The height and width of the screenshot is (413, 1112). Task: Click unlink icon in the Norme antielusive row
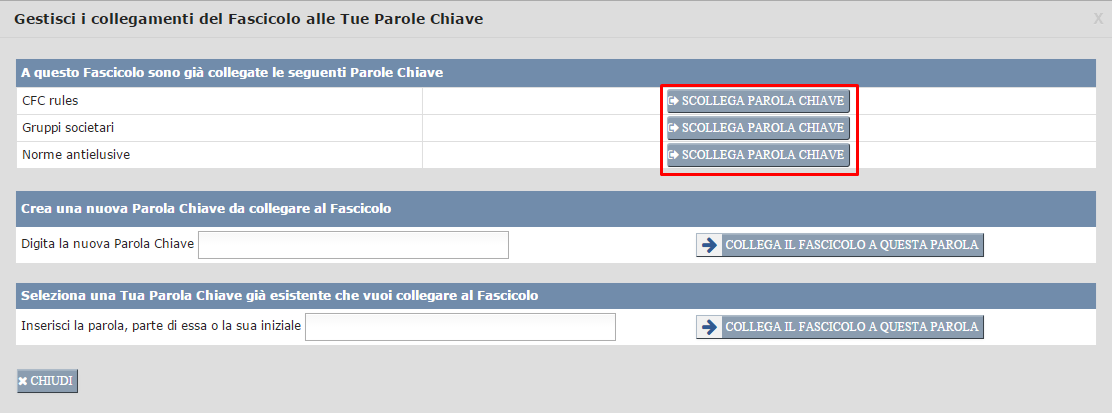click(x=674, y=155)
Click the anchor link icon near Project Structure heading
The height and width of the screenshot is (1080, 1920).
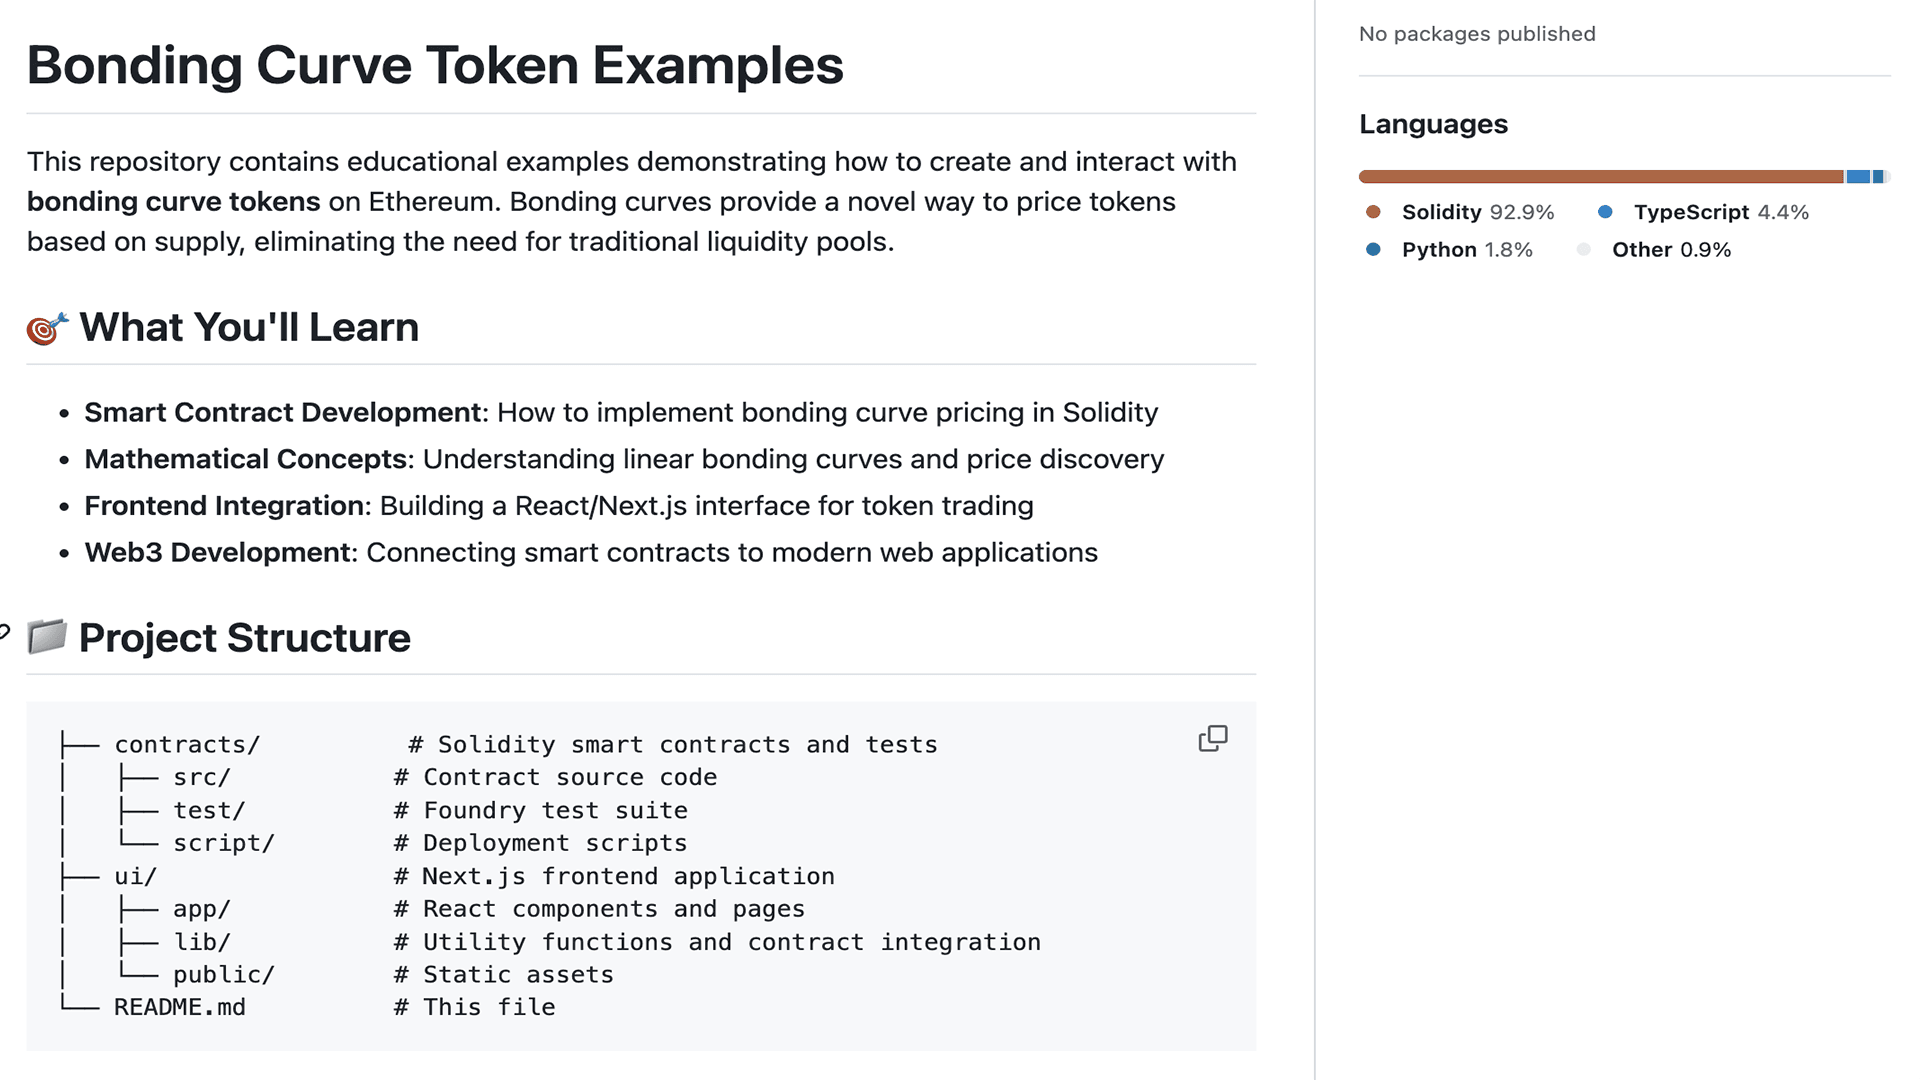[x=5, y=633]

## [Task details]
Only the lines from the one containing "Click the anchor" through the last line of the entries, both included, should be repeated exactly, and the pictures should be left out.

## [Solution to the problem]
Click the anchor link icon near Project Structure heading
The height and width of the screenshot is (1080, 1920).
[x=5, y=633]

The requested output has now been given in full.